Ao dizer isto, voltou o rosto na direção da porta da varanda que estava aberta, permitindo que visse o céu nublado. A cortina balançava suavemente conforme a brisa noturna.

--Clima ideal para se passar na cama, não acha? – Questionou, entoando as palavras de forma sedutora.

Antes que ela pudesse responder, entretanto, um bip soou.

--Moira, espere um minuto. Tenho outra ligação. – Richard pediu-lhe, acionando o botão do celular e pondo a ligação em espera. – Alô?

--Onde você está e o que está fazendo? – Darcy questionou-o.

--No meu quarto. Vou dormir. – Richard respondeu. – Por que você está me ligando? Não devia estar com Lizzie... você sabe... “ocupado”? – Inquiriu, balançando as sobrancelhas para cima e para baixo.

--Preciso que você me faça um favor. Encontre-me no saguão do Hotel em cinco minutos. – Darcy ordenou e encerrou a ligação antes que Richard pudesse replicar.

Richard voltou à ligação anterior, encontrando Moira a esperar.

--Quem era? – Ela quis saber.

--Will. Ele quer que eu faça uma coisa para ele, não sei o que. – Esclareceu. – Eu vou ver o que ele quer e depois eu te ligo.

Eles se despediram e Richard se sentou na cama. Viu as roupas sobre a poltrona e os sapatos espalhados.

--É bom que seja importante. – Resmungou, ao se erguer da cama e começar a se arrumar para ir ao encontro do primo.

~#~

Elizabeth saiu do elevador e caminhou em direção ao saguão do Hotel.

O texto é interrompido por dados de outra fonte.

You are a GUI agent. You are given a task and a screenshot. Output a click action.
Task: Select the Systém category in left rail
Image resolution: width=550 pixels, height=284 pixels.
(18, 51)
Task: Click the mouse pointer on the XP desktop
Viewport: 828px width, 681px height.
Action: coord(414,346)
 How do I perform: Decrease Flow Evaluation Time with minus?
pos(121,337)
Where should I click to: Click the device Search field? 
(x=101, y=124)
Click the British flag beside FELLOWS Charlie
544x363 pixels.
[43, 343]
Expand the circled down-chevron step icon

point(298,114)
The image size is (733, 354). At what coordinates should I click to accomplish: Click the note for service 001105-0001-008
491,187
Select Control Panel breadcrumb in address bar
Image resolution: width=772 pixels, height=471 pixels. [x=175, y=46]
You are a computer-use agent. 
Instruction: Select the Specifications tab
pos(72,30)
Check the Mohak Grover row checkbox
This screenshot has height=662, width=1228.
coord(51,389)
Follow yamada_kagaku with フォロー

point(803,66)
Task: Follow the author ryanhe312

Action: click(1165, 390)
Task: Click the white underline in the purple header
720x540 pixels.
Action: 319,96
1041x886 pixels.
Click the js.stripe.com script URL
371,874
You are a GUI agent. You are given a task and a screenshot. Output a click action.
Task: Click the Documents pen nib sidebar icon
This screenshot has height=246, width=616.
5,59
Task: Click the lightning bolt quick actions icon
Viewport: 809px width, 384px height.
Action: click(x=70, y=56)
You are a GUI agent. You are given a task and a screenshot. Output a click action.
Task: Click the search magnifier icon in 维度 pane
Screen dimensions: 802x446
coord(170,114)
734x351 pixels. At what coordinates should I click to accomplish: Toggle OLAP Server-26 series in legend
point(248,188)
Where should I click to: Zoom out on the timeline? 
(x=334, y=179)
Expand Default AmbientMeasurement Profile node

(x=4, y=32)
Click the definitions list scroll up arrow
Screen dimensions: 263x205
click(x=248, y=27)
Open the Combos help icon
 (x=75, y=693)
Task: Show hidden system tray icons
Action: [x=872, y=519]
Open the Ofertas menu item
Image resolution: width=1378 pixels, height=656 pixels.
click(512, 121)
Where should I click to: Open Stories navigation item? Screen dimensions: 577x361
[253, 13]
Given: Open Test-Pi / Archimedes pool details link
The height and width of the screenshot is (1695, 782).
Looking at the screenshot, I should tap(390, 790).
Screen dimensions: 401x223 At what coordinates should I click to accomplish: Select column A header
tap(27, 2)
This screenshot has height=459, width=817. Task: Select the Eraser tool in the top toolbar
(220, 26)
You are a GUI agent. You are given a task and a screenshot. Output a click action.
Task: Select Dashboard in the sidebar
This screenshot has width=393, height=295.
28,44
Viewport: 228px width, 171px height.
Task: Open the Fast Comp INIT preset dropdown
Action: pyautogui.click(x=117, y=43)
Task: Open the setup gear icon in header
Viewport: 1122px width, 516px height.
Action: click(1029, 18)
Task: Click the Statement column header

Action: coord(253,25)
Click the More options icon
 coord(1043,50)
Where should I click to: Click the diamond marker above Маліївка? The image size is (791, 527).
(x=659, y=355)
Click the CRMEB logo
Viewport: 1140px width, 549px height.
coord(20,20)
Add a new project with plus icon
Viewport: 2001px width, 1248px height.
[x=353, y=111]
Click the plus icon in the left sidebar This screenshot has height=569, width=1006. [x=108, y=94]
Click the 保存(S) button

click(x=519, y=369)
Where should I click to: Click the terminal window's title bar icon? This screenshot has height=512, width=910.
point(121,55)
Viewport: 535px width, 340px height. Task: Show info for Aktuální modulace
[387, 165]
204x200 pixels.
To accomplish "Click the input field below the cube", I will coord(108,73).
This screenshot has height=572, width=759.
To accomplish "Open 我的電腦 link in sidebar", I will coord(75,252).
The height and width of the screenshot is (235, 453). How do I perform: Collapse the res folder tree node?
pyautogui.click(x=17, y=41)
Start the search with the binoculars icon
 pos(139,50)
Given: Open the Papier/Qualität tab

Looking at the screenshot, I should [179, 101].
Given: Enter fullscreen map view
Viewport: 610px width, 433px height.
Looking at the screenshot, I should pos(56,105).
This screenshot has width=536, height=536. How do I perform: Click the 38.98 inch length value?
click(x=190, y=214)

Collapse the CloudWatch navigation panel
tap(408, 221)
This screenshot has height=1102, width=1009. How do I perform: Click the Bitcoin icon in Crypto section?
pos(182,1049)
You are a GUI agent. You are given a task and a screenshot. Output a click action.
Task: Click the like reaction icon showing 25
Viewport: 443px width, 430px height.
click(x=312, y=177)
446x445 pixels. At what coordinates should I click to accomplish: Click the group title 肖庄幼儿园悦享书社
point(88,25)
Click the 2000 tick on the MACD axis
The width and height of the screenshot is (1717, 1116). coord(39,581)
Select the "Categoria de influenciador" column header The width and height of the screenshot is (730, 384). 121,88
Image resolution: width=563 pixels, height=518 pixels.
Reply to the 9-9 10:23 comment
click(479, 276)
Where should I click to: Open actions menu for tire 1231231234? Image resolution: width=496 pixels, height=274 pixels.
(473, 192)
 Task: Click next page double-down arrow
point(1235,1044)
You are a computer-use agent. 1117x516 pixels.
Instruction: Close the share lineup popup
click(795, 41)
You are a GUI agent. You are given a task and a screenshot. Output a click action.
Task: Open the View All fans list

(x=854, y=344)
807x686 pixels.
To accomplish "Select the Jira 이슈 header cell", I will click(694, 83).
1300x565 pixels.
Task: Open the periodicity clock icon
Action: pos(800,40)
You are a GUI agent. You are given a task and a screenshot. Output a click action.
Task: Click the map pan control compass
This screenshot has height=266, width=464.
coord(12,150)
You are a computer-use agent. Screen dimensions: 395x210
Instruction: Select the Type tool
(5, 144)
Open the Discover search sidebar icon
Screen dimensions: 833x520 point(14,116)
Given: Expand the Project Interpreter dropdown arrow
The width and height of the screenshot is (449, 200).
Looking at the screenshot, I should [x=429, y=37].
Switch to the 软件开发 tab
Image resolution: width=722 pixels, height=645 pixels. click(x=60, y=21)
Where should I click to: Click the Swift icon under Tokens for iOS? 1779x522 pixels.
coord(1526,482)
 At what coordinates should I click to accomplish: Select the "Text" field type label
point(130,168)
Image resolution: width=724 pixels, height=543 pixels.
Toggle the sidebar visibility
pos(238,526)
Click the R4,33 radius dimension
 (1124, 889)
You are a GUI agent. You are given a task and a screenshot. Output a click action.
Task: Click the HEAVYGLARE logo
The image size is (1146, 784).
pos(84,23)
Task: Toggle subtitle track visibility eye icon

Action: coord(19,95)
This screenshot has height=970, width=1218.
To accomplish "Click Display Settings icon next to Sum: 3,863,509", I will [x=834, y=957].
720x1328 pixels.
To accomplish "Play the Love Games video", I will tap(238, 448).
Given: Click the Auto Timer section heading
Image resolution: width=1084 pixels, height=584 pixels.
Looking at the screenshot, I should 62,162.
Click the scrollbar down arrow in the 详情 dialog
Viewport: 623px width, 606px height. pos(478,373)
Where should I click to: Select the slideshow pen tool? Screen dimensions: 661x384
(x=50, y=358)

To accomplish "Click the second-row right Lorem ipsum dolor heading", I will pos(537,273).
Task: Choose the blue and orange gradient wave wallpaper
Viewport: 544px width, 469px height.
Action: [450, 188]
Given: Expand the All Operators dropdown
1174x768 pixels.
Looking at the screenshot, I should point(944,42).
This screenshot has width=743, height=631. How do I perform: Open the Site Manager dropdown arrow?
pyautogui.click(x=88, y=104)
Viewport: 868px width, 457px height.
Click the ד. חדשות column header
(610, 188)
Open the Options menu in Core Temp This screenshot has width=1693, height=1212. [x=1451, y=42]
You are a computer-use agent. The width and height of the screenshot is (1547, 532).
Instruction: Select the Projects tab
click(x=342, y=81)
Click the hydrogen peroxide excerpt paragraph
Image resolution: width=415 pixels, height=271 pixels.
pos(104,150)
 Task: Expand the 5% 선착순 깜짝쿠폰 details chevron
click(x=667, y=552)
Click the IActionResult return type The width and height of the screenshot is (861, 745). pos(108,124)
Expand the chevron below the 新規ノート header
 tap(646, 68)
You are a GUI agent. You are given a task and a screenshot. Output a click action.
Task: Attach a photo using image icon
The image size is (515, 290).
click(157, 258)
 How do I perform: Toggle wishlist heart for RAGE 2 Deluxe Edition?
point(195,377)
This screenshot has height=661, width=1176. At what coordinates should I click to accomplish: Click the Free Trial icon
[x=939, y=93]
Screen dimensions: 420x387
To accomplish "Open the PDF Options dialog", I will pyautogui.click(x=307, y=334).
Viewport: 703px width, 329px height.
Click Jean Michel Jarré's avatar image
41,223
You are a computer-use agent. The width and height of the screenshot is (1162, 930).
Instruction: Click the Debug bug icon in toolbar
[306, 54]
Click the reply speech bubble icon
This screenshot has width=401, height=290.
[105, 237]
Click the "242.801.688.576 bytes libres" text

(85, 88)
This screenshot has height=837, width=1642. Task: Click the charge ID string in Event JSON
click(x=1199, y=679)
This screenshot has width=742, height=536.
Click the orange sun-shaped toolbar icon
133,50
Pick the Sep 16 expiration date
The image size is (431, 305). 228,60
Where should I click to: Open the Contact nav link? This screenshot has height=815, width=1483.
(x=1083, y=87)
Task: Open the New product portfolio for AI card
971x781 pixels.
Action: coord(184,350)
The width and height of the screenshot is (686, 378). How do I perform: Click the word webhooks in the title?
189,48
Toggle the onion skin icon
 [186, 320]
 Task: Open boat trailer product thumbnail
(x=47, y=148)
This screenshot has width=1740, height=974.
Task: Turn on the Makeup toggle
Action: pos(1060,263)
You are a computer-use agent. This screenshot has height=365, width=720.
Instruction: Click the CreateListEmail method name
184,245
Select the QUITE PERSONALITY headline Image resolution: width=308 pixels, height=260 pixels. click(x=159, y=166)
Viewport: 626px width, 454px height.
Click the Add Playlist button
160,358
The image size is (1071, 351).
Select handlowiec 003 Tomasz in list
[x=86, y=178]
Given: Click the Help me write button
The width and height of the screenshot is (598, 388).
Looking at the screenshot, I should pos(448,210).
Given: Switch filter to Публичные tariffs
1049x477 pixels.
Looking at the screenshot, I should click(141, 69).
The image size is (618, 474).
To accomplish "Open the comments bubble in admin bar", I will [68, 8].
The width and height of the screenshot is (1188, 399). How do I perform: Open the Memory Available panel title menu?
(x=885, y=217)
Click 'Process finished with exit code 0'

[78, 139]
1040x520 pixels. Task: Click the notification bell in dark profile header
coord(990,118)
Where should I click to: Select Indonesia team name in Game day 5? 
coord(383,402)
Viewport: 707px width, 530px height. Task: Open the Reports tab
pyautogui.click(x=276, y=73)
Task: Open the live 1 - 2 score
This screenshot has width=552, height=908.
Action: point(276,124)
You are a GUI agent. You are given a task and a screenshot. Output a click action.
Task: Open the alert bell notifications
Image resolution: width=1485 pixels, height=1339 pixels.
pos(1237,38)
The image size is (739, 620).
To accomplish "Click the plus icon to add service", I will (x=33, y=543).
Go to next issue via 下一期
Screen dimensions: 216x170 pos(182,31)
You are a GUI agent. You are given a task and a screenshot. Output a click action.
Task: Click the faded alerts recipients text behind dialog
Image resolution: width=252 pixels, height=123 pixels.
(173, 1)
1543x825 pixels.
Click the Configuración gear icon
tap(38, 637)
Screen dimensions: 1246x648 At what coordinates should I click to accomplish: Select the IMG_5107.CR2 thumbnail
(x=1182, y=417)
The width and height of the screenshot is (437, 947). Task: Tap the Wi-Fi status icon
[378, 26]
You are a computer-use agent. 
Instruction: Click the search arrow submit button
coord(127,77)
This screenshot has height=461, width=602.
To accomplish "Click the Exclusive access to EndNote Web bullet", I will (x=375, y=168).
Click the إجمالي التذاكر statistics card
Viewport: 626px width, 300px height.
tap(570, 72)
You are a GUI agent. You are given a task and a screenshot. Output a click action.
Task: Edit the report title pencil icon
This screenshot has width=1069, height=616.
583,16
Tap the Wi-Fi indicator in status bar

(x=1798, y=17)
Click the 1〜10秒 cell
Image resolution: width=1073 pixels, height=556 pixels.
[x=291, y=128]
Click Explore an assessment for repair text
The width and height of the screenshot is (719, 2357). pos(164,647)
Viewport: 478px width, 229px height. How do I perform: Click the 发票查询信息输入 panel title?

Demorou mais que cinco minutos para retornar. Mas ao parar de frente a recepção, não viu Darcy em parte alguma.

Um desconforto se apoderou de seu ventre, aquele conhecido frio na barriga de ansiedade. Seus olhos percorriam a entrada do Hotel, recepção e lounge, procurando por Darcy e não o encontrava.

Começou a se perguntar se ele não teria desistido. Depois de ter ido ao quarto e repensado sua atitude, viu a loucura que estava fazendo e desistiu.

E foi então que percebeu o porquê de não ter conseguido lhe dizer “não” ou tentado refrear o impulso dele de se casar esta noite. Porque temia que ele se arrependesse da decisão de se casar – não apenas esta noite, mas de se casar com ela.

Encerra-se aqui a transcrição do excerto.